In San Juan he received his primary education at a private school. In 1788, when he was 13 years old, he was sent to Bilbao, Spain to continue his educational studies.

Spanish Naval service
At the age of 16, Power began his studies of Naval sciences in Spain. Upon graduation he was commissioned a lieutenant in the Spanish Navy and eventually rose to the rank of Captain.

In 1808, following Napoleon's invasion of Spain, the criollos of Santo Domingo revolted against French rule. Colonel Rafael Conti,  a fellow Puerto Rican, organized an expedition to return Hispaniola back to Spain. Col Conti together with naval Captain Power y Giralt distinguished themselves with the defense of the Spanish colony of Santo Domingo against an invasion from the French forces by enforcing a blockade with the aid of Great Britain (Spain's ally at the time) and Haiti, returning Santo Domingo back to Spanish control.

Political career

On May 4, 1809, in the midst of Peninsular War and Napoleon Bonaparte's occupation of Spain, Power was elected by the five, local cabildos (town councils) to represent Puerto Rico in the Junta Suprema Central y Gubernativa del Reino (Supreme Central and Governing Board of the Kingdom). (In 1808 Napoleon had deposed Ferdinand VII and named his eldest brother, Joseph I, King of Spain. The Junta Suprema was leading the resistance against the Bonapartes.) The Junta Suprema dissolved itself before Power could arrive, nevertheless, the following year on April 16, he was again elected to represent Puerto Rico, this time in the Cortes of Cádiz, the parliamentary assembly serving as a Regency while awaiting Ferdinand VII's return, that had been convened by the Junta and was gathering in the Southern Spanish port of Cádiz. One of his greatest supporters was Bishop Juan Alejo de Arizmendi, who during the official farewell Mass, gave Power his episcopal ring as a reminder that he should never forget his countrymen. After arriving in Cádiz on June 8, 1810 he joined the growing number of delegates, which finally reached a quorum in September. 

Power was an avid advocate for Puerto Rico during his tenure (September 24, 1810 — June 10, 1813) as a delegate in the Cortes. On September 25, 1810, the second day of regular meetings, he was elected as vice-president of the Cortes and succeeded in obtaining powers which would benefit the economy of the Puerto Rico.

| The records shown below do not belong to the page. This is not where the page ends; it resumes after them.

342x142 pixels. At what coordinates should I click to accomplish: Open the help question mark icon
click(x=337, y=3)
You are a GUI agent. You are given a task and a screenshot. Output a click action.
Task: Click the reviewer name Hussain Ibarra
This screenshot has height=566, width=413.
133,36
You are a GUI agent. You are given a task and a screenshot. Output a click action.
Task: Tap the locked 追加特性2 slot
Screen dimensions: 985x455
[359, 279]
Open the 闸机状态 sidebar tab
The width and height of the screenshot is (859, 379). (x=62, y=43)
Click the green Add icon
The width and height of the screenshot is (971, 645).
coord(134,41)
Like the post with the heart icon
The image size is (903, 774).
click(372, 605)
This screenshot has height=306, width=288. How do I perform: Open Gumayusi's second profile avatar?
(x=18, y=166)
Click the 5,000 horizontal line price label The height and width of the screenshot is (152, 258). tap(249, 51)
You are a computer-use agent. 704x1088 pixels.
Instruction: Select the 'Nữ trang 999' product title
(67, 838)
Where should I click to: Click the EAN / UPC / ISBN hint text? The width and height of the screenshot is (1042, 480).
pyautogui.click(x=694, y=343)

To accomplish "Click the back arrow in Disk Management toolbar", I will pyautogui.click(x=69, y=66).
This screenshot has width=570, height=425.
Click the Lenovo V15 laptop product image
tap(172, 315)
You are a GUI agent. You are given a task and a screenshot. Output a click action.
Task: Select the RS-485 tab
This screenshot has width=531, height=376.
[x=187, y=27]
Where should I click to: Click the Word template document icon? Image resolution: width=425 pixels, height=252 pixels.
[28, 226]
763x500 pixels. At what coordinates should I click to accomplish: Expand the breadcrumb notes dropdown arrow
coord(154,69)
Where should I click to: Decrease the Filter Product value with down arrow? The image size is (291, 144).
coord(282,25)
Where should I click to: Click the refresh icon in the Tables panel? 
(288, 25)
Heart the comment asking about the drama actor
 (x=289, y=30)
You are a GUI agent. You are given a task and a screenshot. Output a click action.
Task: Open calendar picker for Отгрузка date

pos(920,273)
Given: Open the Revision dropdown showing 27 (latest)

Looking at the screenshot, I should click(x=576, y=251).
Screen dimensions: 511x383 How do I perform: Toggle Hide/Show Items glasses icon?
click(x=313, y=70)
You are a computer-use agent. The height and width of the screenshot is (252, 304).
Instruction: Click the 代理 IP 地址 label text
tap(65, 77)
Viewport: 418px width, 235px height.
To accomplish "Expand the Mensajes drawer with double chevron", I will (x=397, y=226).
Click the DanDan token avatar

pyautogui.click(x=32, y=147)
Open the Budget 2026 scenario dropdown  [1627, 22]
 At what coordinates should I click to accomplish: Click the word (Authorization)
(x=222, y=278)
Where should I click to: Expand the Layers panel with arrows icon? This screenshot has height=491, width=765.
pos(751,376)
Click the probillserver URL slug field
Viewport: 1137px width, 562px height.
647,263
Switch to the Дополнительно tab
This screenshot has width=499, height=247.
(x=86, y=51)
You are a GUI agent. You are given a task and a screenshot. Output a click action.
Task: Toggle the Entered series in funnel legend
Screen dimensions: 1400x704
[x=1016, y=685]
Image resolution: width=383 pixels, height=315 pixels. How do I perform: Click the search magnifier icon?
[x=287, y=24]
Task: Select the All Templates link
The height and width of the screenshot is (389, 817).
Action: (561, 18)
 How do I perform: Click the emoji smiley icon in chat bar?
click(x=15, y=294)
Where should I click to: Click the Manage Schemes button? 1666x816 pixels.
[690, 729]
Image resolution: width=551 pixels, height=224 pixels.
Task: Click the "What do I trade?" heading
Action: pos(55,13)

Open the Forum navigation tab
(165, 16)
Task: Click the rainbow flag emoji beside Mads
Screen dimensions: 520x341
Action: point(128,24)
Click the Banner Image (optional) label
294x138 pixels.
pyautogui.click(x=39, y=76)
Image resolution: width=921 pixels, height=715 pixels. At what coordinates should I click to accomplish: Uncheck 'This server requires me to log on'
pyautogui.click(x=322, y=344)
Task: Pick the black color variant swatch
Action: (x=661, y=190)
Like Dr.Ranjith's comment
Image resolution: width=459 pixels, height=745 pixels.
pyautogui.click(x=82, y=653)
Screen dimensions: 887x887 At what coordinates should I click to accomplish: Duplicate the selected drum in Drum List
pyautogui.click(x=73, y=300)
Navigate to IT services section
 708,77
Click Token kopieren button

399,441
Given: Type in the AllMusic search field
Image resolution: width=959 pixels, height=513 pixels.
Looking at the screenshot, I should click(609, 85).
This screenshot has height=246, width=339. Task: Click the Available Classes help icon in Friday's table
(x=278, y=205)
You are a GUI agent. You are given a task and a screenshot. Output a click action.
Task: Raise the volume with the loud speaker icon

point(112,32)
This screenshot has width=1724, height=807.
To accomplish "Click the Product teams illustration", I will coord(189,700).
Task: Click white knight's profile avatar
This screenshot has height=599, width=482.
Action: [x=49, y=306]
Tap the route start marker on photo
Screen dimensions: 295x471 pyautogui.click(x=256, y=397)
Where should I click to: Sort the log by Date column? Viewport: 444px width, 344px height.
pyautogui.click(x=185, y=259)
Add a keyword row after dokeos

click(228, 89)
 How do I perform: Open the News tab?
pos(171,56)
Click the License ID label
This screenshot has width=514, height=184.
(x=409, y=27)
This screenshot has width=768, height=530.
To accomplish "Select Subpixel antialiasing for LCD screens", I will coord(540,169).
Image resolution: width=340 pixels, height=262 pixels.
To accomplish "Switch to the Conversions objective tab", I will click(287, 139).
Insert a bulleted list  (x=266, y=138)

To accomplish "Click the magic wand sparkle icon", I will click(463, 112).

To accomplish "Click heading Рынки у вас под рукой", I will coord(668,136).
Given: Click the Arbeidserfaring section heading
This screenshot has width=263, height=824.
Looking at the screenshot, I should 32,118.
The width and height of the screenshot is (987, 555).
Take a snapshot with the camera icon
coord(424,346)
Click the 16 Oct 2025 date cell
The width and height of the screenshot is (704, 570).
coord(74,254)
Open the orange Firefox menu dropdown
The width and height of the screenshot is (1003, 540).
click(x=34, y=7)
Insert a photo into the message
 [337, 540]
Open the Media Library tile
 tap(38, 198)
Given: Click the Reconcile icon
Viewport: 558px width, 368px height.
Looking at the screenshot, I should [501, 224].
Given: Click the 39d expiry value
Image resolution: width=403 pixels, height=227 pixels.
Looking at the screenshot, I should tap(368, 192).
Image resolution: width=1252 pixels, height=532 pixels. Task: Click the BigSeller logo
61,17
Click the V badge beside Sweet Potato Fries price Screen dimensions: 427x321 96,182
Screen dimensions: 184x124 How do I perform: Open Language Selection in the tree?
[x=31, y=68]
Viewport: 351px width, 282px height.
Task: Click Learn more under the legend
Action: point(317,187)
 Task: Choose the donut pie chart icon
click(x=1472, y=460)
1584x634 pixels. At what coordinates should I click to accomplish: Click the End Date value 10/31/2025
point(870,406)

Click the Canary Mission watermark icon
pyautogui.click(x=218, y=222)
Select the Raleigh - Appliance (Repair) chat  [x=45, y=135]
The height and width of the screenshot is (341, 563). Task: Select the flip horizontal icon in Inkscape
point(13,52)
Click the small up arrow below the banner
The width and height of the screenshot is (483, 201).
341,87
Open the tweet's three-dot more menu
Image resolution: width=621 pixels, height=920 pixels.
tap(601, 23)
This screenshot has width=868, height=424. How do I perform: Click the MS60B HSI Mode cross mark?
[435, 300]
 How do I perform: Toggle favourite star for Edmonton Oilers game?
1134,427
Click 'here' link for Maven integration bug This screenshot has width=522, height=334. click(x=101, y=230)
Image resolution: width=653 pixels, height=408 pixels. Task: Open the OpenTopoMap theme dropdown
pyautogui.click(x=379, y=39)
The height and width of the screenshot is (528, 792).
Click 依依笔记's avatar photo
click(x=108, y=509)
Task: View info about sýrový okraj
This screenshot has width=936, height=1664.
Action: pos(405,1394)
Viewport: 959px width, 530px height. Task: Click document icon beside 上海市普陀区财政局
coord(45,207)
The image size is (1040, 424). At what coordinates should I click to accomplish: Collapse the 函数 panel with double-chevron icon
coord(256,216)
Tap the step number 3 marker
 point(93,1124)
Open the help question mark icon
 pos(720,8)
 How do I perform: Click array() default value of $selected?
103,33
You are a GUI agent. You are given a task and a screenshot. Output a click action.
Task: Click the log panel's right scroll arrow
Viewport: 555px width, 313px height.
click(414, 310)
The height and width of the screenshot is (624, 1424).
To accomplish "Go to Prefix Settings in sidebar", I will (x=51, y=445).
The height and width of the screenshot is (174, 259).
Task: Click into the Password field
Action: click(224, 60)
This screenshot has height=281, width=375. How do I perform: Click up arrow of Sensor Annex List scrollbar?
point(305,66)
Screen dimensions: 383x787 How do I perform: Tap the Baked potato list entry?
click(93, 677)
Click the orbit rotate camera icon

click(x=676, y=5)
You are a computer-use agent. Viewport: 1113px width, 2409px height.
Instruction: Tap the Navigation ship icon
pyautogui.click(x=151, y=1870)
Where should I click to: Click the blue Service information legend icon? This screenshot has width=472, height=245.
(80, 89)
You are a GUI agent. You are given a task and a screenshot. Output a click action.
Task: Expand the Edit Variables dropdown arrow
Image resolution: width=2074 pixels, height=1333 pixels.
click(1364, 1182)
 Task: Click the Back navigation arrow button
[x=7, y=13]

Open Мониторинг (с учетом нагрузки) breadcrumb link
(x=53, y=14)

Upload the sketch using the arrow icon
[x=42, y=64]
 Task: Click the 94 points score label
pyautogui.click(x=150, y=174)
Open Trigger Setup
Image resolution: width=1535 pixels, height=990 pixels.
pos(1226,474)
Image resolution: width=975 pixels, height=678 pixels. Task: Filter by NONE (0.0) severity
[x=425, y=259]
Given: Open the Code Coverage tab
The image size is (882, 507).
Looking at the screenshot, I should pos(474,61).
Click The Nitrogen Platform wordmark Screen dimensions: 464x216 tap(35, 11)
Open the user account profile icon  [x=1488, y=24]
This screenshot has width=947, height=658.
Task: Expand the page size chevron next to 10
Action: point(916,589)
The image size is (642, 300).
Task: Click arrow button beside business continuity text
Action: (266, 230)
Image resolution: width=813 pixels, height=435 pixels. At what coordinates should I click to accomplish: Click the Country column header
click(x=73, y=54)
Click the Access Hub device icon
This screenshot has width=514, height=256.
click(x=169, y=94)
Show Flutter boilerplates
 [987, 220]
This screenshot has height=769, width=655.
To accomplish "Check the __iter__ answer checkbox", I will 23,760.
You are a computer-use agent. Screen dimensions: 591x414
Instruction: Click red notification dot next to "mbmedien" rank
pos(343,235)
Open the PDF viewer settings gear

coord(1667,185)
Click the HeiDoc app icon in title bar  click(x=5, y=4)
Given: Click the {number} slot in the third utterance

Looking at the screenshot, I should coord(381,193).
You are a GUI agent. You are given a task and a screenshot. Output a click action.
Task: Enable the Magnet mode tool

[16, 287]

The most well-known product of the assembly was the Constitution of 1812.

Before the Constitution was written, Power convinced the Cortes to reverse a decree of the Council of Regency which had given the governor of Puerto Rico extraordinary powers in reaction to the establishment of juntas in South America. The highlight of his legislative career was the Ley Power ("the Power Act"), which designated five ports for free commerce. Thus, the ports of Fajardo, Mayagüez, Aguadilla, Cabo Rojo and Ponce established the reduction of most tariffs and eliminated the flour monopoly, in addition to establishing other economic reforms with the goal of developing a more efficient economy. It also called for the establishment of a Sociedad Económica de Amigos del País en Puerto Rico on the island, which was approved in 1814. Many of these reforms remained in effect even after Ferdinand VII revoked the Spanish Constitution.

Death
Power died while still in Cádiz on June 10, 1813, from the yellow fever epidemic which had spread throughout Europe. He was succeeded in the Cortes by José María Quiñones who served from November 25, 1813 to May 10, 1814. He was buried at the Oratorio de San Felipe Neri church in Cádiz.

Return of his remains to Puerto Rico

According to The San Juan Star (Puerto Rico's English language newspaper), a movement led by the Archbishop of San Juan, Roberto González Nieves, was successful in its attempt to bring Power's remains back to Puerto Rico. Power's remains were exhumed where he was interred along with other delegates' to the Cortes, at the church in Cadiz. 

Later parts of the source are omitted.